--- SOURCE PASSAGE ---

Negative Gearing – What is the Real Problem?

Download PDF

It is time all the reactionary politicians got their facts straight.   The only thing that is going to improve the housing crisis is more housing not punishing landlords.  That is like moving the deck chairs on the Titanic.   Landlord’s need to offset their losses, for example large repairs for tenant damage.  Nevertheless, we don’t need to give Landlords tax breaks for expenses they have not incurred, such as building depreciation.

Consider an investment property earning $750pw with only a $500,000 loan.  Let’s assume the original building cost of that property is $200,000 so building depreciation will be $5,000 a year.  This is a notional deduction assuming the building will depreciate to nothing over 40 years, even though, as we know, the building will go up in value.  Here is how it works:

Tax Return
Rent Income$39,000
Rates$ 2,000
Insurance$ 3,000
Repairs$ 1,000
Property Management$ 3,000
Interest $500,000 x 6%$30,000
The property breaks even 0
Then deduct depreciation $ 5,000
Loss For Tax Purposes$ 5,000

Tax Refund $5,000 x 32% = $1,600 cash from the ATO for no cash outlay.

Note $750 per week rent, every week is a brilliant return with such a low mortgage, yet it still barely covers the costs of holding the property and the tenant is certainly not paying off the landlord’s loan.   The inequity in the market is the fact that the landlord receives $1,600 from the ATO despite not having incurred an out of pocket expense.   It is fair to ask, why should landlords receive this tax bonus when the building is not depreciating?

To remove negative gearing would be catastrophic to a landlord faced with repairs.  Just like other risky investments and businesses they should be able to offset their losses. Expecting landlords to pay tax on income they have not received because it has gone straight out again on expenses creates irrational inequities in the market and risks homelessness for those in the greatest need, those who cannot afford to buy a house no matter the price.

--- DATA ---

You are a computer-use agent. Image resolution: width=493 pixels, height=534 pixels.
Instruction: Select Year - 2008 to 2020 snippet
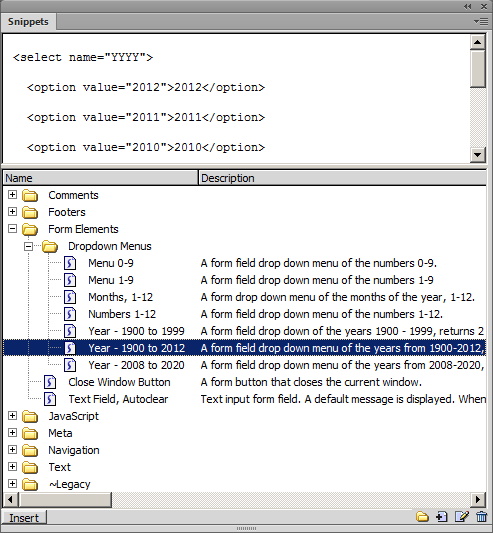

---

### TO DO
#1 In the negative gearing article, translate this sentence into Spanish: "The only thing that is going to improve the housing crisis is more housing not punishing landlords."
#2 Continue the negative gearing article from the point where it ends.

### RESULTS OF THE TASKS
#1 Lo único que va a mejorar la crisis de la vivienda es más vivienda, no castigar a los propietarios.

#2
The higher the income the higher the refund generated by building depreciation.  Why has this issue not even been mentioned in all the discussion?  A call to remove negative gearing shows how little the speaker understands property and tax.  Remove the artificial non cash flow tax deduction that is Div 43 building depreciation and allow fair market forces back into the property market.  Some will say we need building depreciation to stimulate new builds.  The only help that end of the market needs at the moment is materials and labour. 

Further, when the investor eventually sells their property they must pay CGT on inflation meaning that after selling costs and tax they will have nowhere near enough left to buy a similar property.  Each year the ATO own a bigger percentage of the property.  Yet every cent to pay the property off has come from the owners wages not the rent. 

Removing the 50% CGT discount will make it even less logical to invest in rental accommodation to save for retirement.  It maybe better to spare yourself the grief and worry of paying off and maintaining a property, just enjoy your money.  Putting enough aside so you still qualify for the pension.  I fail to see how there is any benefit in punishing landlords any further and a lot to lose.  Consider what happened when Paul Keating abolished negative gearing.  Investors left the market in droves and the law quickly had to be reversed.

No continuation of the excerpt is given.